Copy out all the entries shown below, exactly as they appear.

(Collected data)
[Start of Attachment]

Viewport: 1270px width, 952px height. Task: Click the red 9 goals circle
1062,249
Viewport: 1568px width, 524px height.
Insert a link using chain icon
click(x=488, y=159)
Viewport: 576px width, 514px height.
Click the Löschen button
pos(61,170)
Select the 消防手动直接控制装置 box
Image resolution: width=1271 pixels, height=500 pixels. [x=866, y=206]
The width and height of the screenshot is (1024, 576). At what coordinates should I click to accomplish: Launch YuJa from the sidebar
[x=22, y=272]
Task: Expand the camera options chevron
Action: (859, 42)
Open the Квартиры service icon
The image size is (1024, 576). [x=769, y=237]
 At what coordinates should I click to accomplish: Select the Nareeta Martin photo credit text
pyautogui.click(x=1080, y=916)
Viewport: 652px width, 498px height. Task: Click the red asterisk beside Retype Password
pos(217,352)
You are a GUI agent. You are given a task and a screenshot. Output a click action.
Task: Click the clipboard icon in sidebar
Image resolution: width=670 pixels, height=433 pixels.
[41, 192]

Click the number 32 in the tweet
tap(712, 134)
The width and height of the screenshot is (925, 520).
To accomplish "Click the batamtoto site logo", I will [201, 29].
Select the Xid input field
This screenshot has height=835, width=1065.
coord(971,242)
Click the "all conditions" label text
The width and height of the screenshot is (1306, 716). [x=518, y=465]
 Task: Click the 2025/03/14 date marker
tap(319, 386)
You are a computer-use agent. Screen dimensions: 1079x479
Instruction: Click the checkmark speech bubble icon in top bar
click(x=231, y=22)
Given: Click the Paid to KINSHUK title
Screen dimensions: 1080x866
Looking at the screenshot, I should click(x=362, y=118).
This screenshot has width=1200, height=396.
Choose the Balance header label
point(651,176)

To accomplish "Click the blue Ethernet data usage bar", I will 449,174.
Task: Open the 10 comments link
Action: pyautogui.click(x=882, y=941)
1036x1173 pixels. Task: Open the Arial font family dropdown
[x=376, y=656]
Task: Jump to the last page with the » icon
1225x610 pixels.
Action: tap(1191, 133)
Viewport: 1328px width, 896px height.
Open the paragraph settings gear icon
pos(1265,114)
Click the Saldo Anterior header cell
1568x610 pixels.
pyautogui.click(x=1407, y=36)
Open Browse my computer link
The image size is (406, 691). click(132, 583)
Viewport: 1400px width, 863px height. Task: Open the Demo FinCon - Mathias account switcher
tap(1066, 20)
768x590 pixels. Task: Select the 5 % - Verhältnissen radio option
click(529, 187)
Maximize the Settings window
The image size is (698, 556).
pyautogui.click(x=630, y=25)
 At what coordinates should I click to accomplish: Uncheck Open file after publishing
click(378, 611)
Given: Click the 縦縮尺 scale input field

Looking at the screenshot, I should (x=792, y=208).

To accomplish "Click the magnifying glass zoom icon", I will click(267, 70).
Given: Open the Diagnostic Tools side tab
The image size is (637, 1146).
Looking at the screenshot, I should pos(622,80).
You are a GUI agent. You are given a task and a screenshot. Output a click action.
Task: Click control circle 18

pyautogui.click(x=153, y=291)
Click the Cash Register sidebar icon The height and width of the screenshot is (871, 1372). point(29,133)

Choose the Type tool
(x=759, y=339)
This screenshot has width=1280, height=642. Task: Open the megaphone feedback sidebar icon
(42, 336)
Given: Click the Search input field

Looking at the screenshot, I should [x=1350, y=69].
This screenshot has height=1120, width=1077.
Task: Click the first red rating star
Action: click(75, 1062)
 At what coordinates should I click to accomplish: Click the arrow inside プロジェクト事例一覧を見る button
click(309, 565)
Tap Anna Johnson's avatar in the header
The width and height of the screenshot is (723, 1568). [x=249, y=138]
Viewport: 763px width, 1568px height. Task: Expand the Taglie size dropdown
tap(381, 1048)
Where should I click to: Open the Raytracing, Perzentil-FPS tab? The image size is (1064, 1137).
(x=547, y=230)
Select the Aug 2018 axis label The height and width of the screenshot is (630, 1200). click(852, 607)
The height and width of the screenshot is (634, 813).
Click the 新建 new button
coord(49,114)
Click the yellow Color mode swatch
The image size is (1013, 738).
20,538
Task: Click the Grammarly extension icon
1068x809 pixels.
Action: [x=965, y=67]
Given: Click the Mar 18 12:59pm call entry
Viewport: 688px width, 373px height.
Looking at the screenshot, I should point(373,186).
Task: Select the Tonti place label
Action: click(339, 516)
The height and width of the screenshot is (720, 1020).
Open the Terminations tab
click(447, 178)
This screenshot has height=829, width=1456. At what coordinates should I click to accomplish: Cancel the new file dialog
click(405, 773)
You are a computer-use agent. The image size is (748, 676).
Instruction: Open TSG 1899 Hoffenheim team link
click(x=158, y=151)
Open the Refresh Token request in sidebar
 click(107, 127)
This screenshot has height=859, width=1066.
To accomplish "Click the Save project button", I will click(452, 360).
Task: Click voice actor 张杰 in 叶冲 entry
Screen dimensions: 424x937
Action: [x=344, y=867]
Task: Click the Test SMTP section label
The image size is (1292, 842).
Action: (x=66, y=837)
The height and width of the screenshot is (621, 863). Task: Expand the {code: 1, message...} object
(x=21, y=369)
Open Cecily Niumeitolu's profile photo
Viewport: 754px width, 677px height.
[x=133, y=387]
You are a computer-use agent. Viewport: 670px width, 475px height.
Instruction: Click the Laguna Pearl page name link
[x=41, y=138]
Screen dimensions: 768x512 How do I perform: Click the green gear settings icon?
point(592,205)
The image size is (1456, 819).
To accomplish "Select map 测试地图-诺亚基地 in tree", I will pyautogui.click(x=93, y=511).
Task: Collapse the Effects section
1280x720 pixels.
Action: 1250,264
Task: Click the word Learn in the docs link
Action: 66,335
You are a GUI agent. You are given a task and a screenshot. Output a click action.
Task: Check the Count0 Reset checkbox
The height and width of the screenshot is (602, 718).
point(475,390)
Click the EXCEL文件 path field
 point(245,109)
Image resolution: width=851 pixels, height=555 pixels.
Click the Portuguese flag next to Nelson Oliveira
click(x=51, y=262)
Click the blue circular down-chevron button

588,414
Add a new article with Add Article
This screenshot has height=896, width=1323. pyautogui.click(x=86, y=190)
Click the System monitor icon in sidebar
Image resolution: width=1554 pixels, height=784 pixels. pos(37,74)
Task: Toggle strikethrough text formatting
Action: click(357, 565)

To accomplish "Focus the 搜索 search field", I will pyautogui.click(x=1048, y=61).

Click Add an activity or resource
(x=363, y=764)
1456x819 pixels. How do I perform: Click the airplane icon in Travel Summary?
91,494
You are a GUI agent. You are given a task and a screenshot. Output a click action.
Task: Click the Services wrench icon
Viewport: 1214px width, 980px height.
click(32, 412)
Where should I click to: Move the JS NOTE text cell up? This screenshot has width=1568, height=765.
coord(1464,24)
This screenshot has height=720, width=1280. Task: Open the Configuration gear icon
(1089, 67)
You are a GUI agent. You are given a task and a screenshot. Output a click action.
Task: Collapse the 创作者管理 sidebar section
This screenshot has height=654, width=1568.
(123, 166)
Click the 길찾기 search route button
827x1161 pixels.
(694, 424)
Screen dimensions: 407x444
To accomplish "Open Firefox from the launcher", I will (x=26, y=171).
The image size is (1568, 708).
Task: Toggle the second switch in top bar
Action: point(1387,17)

[End of Attachment]

### TASK OUTPUT:
Viewport: 1270px width, 952px height. Task: Click the red 9 goals circle
1062,249
Viewport: 1568px width, 524px height.
Insert a link using chain icon
click(x=488, y=159)
Viewport: 576px width, 514px height.
Click the Löschen button
pos(61,170)
Select the 消防手动直接控制装置 box
Image resolution: width=1271 pixels, height=500 pixels. [x=866, y=206]
The width and height of the screenshot is (1024, 576). At what coordinates should I click to accomplish: Launch YuJa from the sidebar
[x=22, y=272]
Task: Expand the camera options chevron
Action: (859, 42)
Open the Квартиры service icon
The image size is (1024, 576). [x=769, y=237]
 At what coordinates should I click to accomplish: Select the Nareeta Martin photo credit text
pyautogui.click(x=1080, y=916)
Viewport: 652px width, 498px height. Task: Click the red asterisk beside Retype Password
pos(217,352)
You are a GUI agent. You are given a task and a screenshot. Output a click action.
Task: Click the clipboard icon in sidebar
Image resolution: width=670 pixels, height=433 pixels.
[41, 192]

Click the number 32 in the tweet
tap(712, 134)
The width and height of the screenshot is (925, 520).
To accomplish "Click the batamtoto site logo", I will [201, 29].
Select the Xid input field
This screenshot has height=835, width=1065.
coord(971,242)
Click the "all conditions" label text
The width and height of the screenshot is (1306, 716). [x=518, y=465]
 Task: Click the 2025/03/14 date marker
tap(319, 386)
You are a computer-use agent. Screen dimensions: 1079x479
Instruction: Click the checkmark speech bubble icon in top bar
click(x=231, y=22)
Given: Click the Paid to KINSHUK title
Screen dimensions: 1080x866
Looking at the screenshot, I should click(x=362, y=118).
This screenshot has width=1200, height=396.
Choose the Balance header label
point(651,176)

To accomplish "Click the blue Ethernet data usage bar", I will 449,174.
Task: Open the 10 comments link
Action: pyautogui.click(x=882, y=941)
1036x1173 pixels. Task: Open the Arial font family dropdown
[x=376, y=656]
Task: Jump to the last page with the » icon
1225x610 pixels.
Action: tap(1191, 133)
Viewport: 1328px width, 896px height.
Open the paragraph settings gear icon
pos(1265,114)
Click the Saldo Anterior header cell
1568x610 pixels.
pyautogui.click(x=1407, y=36)
Open Browse my computer link
The image size is (406, 691). click(132, 583)
Viewport: 1400px width, 863px height. Task: Open the Demo FinCon - Mathias account switcher
tap(1066, 20)
768x590 pixels. Task: Select the 5 % - Verhältnissen radio option
click(529, 187)
Maximize the Settings window
The image size is (698, 556).
pyautogui.click(x=630, y=25)
 At what coordinates should I click to accomplish: Uncheck Open file after publishing
click(378, 611)
Given: Click the 縦縮尺 scale input field

Looking at the screenshot, I should (x=792, y=208).

To accomplish "Click the magnifying glass zoom icon", I will click(267, 70).
Given: Open the Diagnostic Tools side tab
The image size is (637, 1146).
Looking at the screenshot, I should pos(622,80).
You are a GUI agent. You are given a task and a screenshot. Output a click action.
Task: Click control circle 18

pyautogui.click(x=153, y=291)
Click the Cash Register sidebar icon The height and width of the screenshot is (871, 1372). point(29,133)

Choose the Type tool
(x=759, y=339)
This screenshot has width=1280, height=642. Task: Open the megaphone feedback sidebar icon
(42, 336)
Given: Click the Search input field

Looking at the screenshot, I should [x=1350, y=69].
This screenshot has height=1120, width=1077.
Task: Click the first red rating star
Action: click(75, 1062)
 At what coordinates should I click to accomplish: Click the arrow inside プロジェクト事例一覧を見る button
click(309, 565)
Tap Anna Johnson's avatar in the header
The width and height of the screenshot is (723, 1568). [x=249, y=138]
Viewport: 763px width, 1568px height. Task: Expand the Taglie size dropdown
tap(381, 1048)
Where should I click to: Open the Raytracing, Perzentil-FPS tab? The image size is (1064, 1137).
(x=547, y=230)
Select the Aug 2018 axis label The height and width of the screenshot is (630, 1200). click(852, 607)
The height and width of the screenshot is (634, 813).
Click the 新建 new button
coord(49,114)
Click the yellow Color mode swatch
The image size is (1013, 738).
20,538
Task: Click the Grammarly extension icon
1068x809 pixels.
Action: [x=965, y=67]
Given: Click the Mar 18 12:59pm call entry
Viewport: 688px width, 373px height.
Looking at the screenshot, I should point(373,186).
Task: Select the Tonti place label
Action: click(339, 516)
The height and width of the screenshot is (720, 1020).
Open the Terminations tab
click(447, 178)
This screenshot has height=829, width=1456. At what coordinates should I click to accomplish: Cancel the new file dialog
click(405, 773)
You are a computer-use agent. The image size is (748, 676).
Instruction: Open TSG 1899 Hoffenheim team link
click(x=158, y=151)
Open the Refresh Token request in sidebar
 click(107, 127)
This screenshot has height=859, width=1066.
To accomplish "Click the Save project button", I will click(452, 360).
Task: Click voice actor 张杰 in 叶冲 entry
Screen dimensions: 424x937
Action: [x=344, y=867]
Task: Click the Test SMTP section label
The image size is (1292, 842).
Action: (x=66, y=837)
The height and width of the screenshot is (621, 863). Task: Expand the {code: 1, message...} object
(x=21, y=369)
Open Cecily Niumeitolu's profile photo
Viewport: 754px width, 677px height.
[x=133, y=387]
You are a computer-use agent. Viewport: 670px width, 475px height.
Instruction: Click the Laguna Pearl page name link
[x=41, y=138]
Screen dimensions: 768x512 How do I perform: Click the green gear settings icon?
point(592,205)
The image size is (1456, 819).
To accomplish "Select map 测试地图-诺亚基地 in tree", I will pyautogui.click(x=93, y=511).
Task: Collapse the Effects section
1280x720 pixels.
Action: 1250,264
Task: Click the word Learn in the docs link
Action: 66,335
You are a GUI agent. You are given a task and a screenshot. Output a click action.
Task: Check the Count0 Reset checkbox
The height and width of the screenshot is (602, 718).
point(475,390)
Click the EXCEL文件 path field
 point(245,109)
Image resolution: width=851 pixels, height=555 pixels.
Click the Portuguese flag next to Nelson Oliveira
click(x=51, y=262)
Click the blue circular down-chevron button

588,414
Add a new article with Add Article
This screenshot has height=896, width=1323. pyautogui.click(x=86, y=190)
Click the System monitor icon in sidebar
Image resolution: width=1554 pixels, height=784 pixels. pos(37,74)
Task: Toggle strikethrough text formatting
Action: click(357, 565)

To accomplish "Focus the 搜索 search field", I will pyautogui.click(x=1048, y=61).

Click Add an activity or resource
(x=363, y=764)
1456x819 pixels. How do I perform: Click the airplane icon in Travel Summary?
91,494
You are a GUI agent. You are given a task and a screenshot. Output a click action.
Task: Click the Services wrench icon
Viewport: 1214px width, 980px height.
click(32, 412)
Where should I click to: Move the JS NOTE text cell up? This screenshot has width=1568, height=765.
coord(1464,24)
This screenshot has height=720, width=1280. Task: Open the Configuration gear icon
(1089, 67)
You are a GUI agent. You are given a task and a screenshot. Output a click action.
Task: Collapse the 创作者管理 sidebar section
This screenshot has height=654, width=1568.
(123, 166)
Click the 길찾기 search route button
827x1161 pixels.
(694, 424)
Screen dimensions: 407x444
To accomplish "Open Firefox from the launcher", I will (x=26, y=171).
The image size is (1568, 708).
Task: Toggle the second switch in top bar
Action: point(1387,17)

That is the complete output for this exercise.